EXCERPTED RECORDS below:

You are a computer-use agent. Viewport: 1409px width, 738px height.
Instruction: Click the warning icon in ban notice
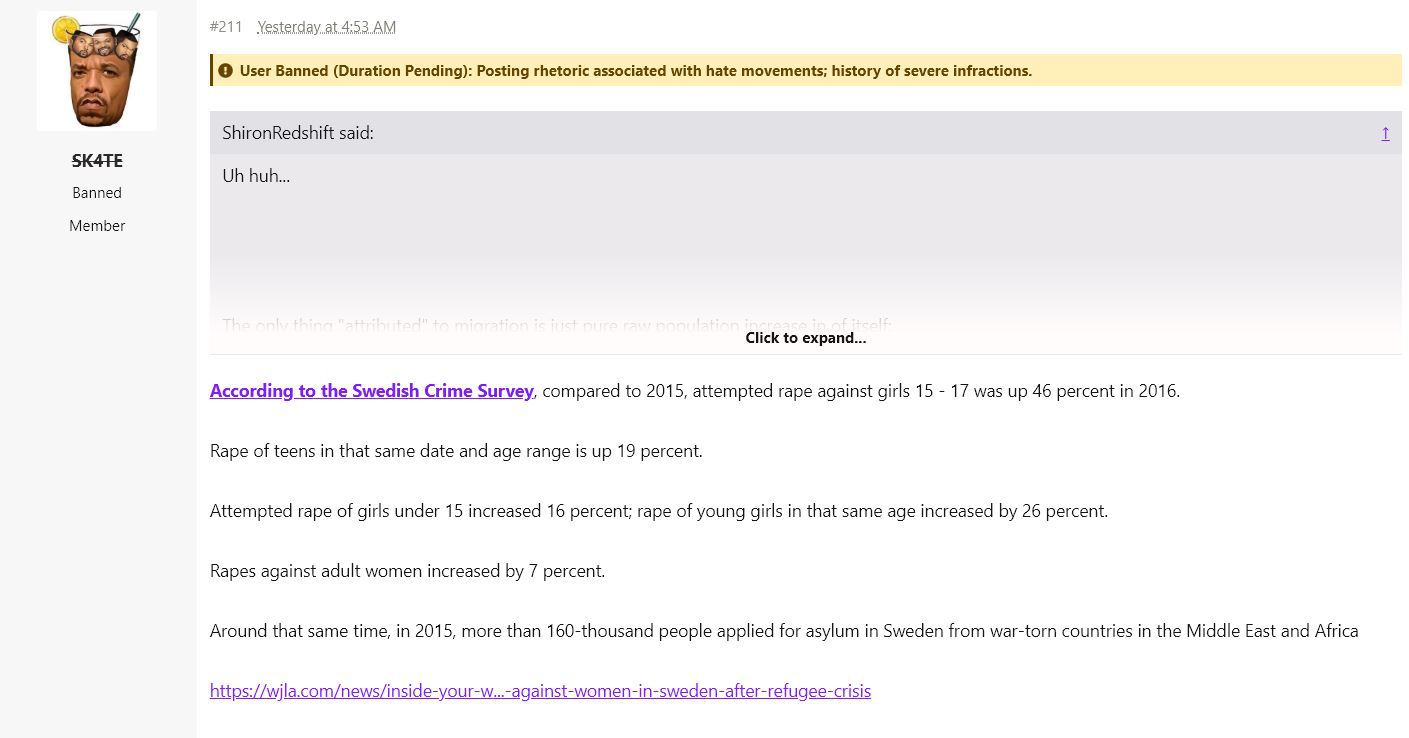click(x=225, y=71)
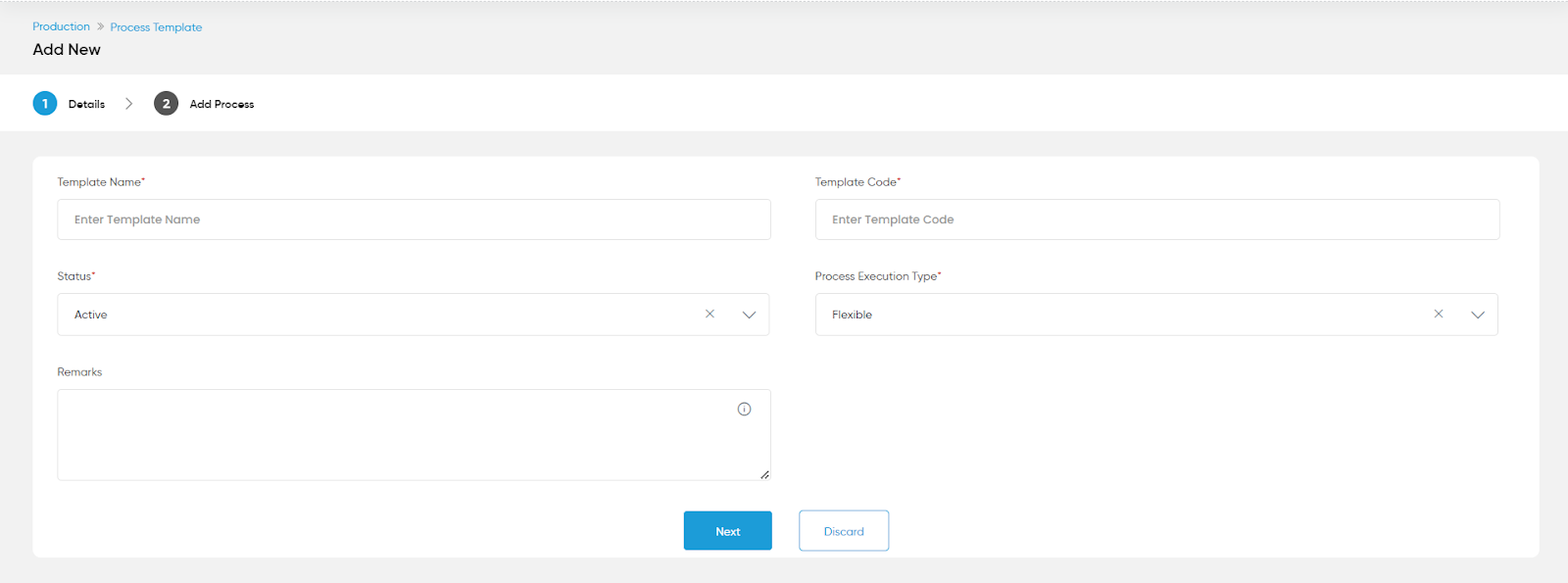
Task: Open the Production breadcrumb link
Action: [61, 26]
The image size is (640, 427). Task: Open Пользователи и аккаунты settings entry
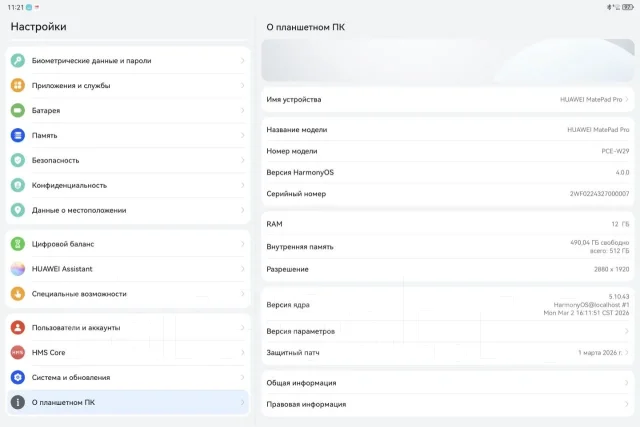pyautogui.click(x=128, y=327)
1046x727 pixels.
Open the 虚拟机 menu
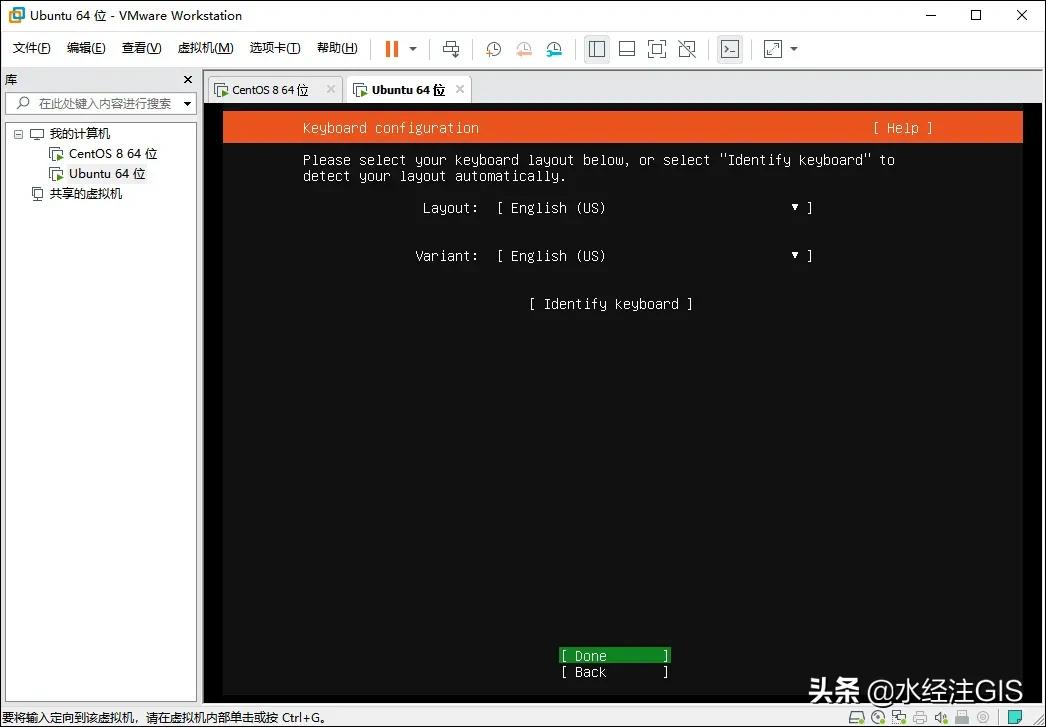(x=205, y=47)
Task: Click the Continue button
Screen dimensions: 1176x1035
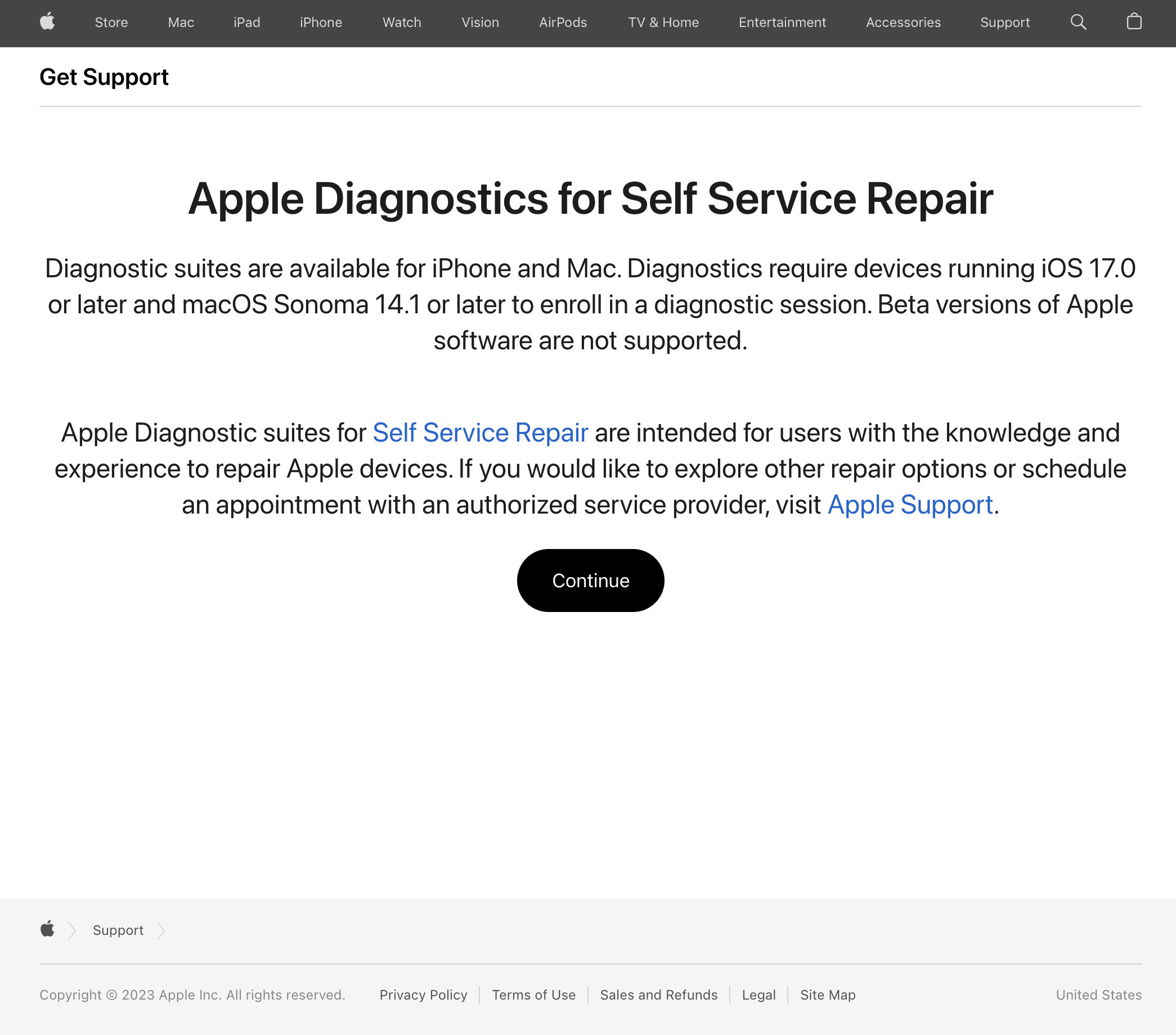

End of EXCERPTED RECORDS.

Since only the text is needed, retype the data above exactly and omit the pictures.

You are a computer-use agent. Viewport: 1409px width, 738px height.
Instruction: Click the warning icon in ban notice
click(x=225, y=71)
Task: Open the Production breadcrumb link
Action: [61, 26]
The image size is (640, 427). Task: Open Пользователи и аккаунты settings entry
pyautogui.click(x=128, y=327)
1046x727 pixels.
Open the 虚拟机 menu
(x=205, y=47)
Task: Click the Continue button
Screen dimensions: 1176x1035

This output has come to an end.